Description of the task –
Reproduce each record exactly.

Given records –

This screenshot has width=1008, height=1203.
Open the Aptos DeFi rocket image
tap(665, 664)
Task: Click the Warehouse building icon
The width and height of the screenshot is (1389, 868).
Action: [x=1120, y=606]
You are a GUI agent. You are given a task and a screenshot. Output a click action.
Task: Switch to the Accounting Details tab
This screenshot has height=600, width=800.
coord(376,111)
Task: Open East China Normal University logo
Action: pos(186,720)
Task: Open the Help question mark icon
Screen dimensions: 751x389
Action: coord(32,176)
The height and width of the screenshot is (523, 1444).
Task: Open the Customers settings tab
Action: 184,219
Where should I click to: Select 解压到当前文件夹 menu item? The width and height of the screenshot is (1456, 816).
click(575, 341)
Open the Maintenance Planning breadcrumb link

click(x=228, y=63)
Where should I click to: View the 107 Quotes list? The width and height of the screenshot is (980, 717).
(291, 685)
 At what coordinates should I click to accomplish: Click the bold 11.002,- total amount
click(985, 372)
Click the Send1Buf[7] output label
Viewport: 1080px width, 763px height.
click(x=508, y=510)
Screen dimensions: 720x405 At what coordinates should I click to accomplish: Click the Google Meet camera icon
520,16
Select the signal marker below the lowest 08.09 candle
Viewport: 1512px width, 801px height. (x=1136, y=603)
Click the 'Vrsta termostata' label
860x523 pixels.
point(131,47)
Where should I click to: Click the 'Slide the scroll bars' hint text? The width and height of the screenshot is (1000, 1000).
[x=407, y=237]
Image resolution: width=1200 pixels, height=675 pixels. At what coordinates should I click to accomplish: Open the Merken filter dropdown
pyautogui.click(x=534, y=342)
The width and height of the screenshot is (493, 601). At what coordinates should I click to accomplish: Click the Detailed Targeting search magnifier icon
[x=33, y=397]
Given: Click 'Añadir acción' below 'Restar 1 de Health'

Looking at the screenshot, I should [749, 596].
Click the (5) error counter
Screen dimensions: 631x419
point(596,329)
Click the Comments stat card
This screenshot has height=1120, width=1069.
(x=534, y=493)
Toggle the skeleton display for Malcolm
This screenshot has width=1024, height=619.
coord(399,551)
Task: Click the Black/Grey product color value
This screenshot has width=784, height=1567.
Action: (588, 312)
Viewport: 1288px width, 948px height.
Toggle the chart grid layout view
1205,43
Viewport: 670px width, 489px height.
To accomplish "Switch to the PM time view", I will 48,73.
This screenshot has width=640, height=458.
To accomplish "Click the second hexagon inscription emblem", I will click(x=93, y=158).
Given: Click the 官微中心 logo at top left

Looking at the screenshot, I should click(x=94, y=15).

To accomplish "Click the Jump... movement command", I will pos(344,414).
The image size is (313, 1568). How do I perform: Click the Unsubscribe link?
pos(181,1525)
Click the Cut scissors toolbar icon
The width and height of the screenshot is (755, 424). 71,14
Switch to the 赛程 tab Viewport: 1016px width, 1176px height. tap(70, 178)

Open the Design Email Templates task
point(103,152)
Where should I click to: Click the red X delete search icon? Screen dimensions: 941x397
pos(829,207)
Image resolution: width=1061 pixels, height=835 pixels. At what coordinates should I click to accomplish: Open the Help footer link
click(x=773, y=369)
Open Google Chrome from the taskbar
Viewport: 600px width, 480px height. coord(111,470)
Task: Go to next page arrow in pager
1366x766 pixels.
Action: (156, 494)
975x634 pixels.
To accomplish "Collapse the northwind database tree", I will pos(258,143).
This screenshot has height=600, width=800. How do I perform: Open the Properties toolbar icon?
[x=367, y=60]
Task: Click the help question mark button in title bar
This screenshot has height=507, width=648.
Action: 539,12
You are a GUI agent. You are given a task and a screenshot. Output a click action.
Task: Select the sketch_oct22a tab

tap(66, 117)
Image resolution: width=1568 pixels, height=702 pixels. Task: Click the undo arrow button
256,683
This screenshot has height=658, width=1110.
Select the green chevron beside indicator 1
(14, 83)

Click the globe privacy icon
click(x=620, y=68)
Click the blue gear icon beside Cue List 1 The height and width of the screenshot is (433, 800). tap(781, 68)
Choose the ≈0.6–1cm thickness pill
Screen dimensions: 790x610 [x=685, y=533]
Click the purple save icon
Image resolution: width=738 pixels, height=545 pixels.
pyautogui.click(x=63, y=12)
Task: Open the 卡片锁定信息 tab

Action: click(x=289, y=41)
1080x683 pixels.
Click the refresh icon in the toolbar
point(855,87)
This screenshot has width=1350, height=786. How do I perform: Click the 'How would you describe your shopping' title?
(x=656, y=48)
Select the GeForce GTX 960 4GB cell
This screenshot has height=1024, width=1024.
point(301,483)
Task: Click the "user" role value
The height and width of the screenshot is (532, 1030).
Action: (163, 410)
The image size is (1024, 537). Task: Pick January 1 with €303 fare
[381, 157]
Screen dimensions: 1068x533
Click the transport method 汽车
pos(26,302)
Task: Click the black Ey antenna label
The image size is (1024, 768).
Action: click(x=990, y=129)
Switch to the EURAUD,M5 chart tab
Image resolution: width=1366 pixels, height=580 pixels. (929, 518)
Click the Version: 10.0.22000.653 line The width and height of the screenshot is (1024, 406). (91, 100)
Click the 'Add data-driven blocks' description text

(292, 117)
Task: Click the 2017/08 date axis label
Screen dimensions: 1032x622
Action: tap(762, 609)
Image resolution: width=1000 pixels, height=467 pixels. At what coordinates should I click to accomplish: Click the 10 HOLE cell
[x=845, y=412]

Exercise solution –
This screenshot has width=1008, height=1203.
Open the Aptos DeFi rocket image
tap(665, 664)
Task: Click the Warehouse building icon
The width and height of the screenshot is (1389, 868).
Action: [x=1120, y=606]
You are a GUI agent. You are given a task and a screenshot. Output a click action.
Task: Switch to the Accounting Details tab
This screenshot has height=600, width=800.
coord(376,111)
Task: Open East China Normal University logo
Action: pos(186,720)
Task: Open the Help question mark icon
Screen dimensions: 751x389
Action: coord(32,176)
The height and width of the screenshot is (523, 1444).
Task: Open the Customers settings tab
Action: 184,219
Where should I click to: Select 解压到当前文件夹 menu item? The width and height of the screenshot is (1456, 816).
click(575, 341)
Open the Maintenance Planning breadcrumb link

click(x=228, y=63)
Where should I click to: View the 107 Quotes list? The width and height of the screenshot is (980, 717).
(291, 685)
 At what coordinates should I click to accomplish: Click the bold 11.002,- total amount
click(985, 372)
Click the Send1Buf[7] output label
Viewport: 1080px width, 763px height.
click(x=508, y=510)
Screen dimensions: 720x405 At what coordinates should I click to accomplish: Click the Google Meet camera icon
520,16
Select the signal marker below the lowest 08.09 candle
Viewport: 1512px width, 801px height. (x=1136, y=603)
Click the 'Vrsta termostata' label
860x523 pixels.
point(131,47)
Where should I click to: Click the 'Slide the scroll bars' hint text? The width and height of the screenshot is (1000, 1000).
[x=407, y=237]
Image resolution: width=1200 pixels, height=675 pixels. At what coordinates should I click to accomplish: Open the Merken filter dropdown
pyautogui.click(x=534, y=342)
The width and height of the screenshot is (493, 601). At what coordinates should I click to accomplish: Click the Detailed Targeting search magnifier icon
[x=33, y=397]
Given: Click 'Añadir acción' below 'Restar 1 de Health'

Looking at the screenshot, I should [749, 596].
Click the (5) error counter
Screen dimensions: 631x419
point(596,329)
Click the Comments stat card
This screenshot has height=1120, width=1069.
(x=534, y=493)
Toggle the skeleton display for Malcolm
This screenshot has width=1024, height=619.
coord(399,551)
Task: Click the Black/Grey product color value
This screenshot has width=784, height=1567.
Action: (588, 312)
Viewport: 1288px width, 948px height.
Toggle the chart grid layout view
1205,43
Viewport: 670px width, 489px height.
To accomplish "Switch to the PM time view", I will 48,73.
This screenshot has width=640, height=458.
To accomplish "Click the second hexagon inscription emblem", I will click(x=93, y=158).
Given: Click the 官微中心 logo at top left

Looking at the screenshot, I should click(x=94, y=15).

To accomplish "Click the Jump... movement command", I will pos(344,414).
The image size is (313, 1568). How do I perform: Click the Unsubscribe link?
pos(181,1525)
Click the Cut scissors toolbar icon
The width and height of the screenshot is (755, 424). 71,14
Switch to the 赛程 tab Viewport: 1016px width, 1176px height. tap(70, 178)

Open the Design Email Templates task
point(103,152)
Where should I click to: Click the red X delete search icon? Screen dimensions: 941x397
pos(829,207)
Image resolution: width=1061 pixels, height=835 pixels. At what coordinates should I click to accomplish: Open the Help footer link
click(x=773, y=369)
Open Google Chrome from the taskbar
Viewport: 600px width, 480px height. coord(111,470)
Task: Go to next page arrow in pager
1366x766 pixels.
Action: (156, 494)
975x634 pixels.
To accomplish "Collapse the northwind database tree", I will pos(258,143).
This screenshot has height=600, width=800. How do I perform: Open the Properties toolbar icon?
[x=367, y=60]
Task: Click the help question mark button in title bar
This screenshot has height=507, width=648.
Action: 539,12
You are a GUI agent. You are given a task and a screenshot. Output a click action.
Task: Select the sketch_oct22a tab

tap(66, 117)
Image resolution: width=1568 pixels, height=702 pixels. Task: Click the undo arrow button
256,683
This screenshot has height=658, width=1110.
Select the green chevron beside indicator 1
(14, 83)

Click the globe privacy icon
click(x=620, y=68)
Click the blue gear icon beside Cue List 1 The height and width of the screenshot is (433, 800). tap(781, 68)
Choose the ≈0.6–1cm thickness pill
Screen dimensions: 790x610 [x=685, y=533]
Click the purple save icon
Image resolution: width=738 pixels, height=545 pixels.
pyautogui.click(x=63, y=12)
Task: Open the 卡片锁定信息 tab

Action: click(x=289, y=41)
1080x683 pixels.
Click the refresh icon in the toolbar
point(855,87)
This screenshot has width=1350, height=786. How do I perform: Click the 'How would you describe your shopping' title?
(x=656, y=48)
Select the GeForce GTX 960 4GB cell
This screenshot has height=1024, width=1024.
point(301,483)
Task: Click the "user" role value
The height and width of the screenshot is (532, 1030).
Action: (163, 410)
The image size is (1024, 537). Task: Pick January 1 with €303 fare
[381, 157]
Screen dimensions: 1068x533
Click the transport method 汽车
pos(26,302)
Task: Click the black Ey antenna label
The image size is (1024, 768).
Action: click(x=990, y=129)
Switch to the EURAUD,M5 chart tab
Image resolution: width=1366 pixels, height=580 pixels. (929, 518)
Click the Version: 10.0.22000.653 line The width and height of the screenshot is (1024, 406). (91, 100)
Click the 'Add data-driven blocks' description text

(292, 117)
Task: Click the 2017/08 date axis label
Screen dimensions: 1032x622
Action: tap(762, 609)
Image resolution: width=1000 pixels, height=467 pixels. At what coordinates should I click to accomplish: Click the 10 HOLE cell
[x=845, y=412]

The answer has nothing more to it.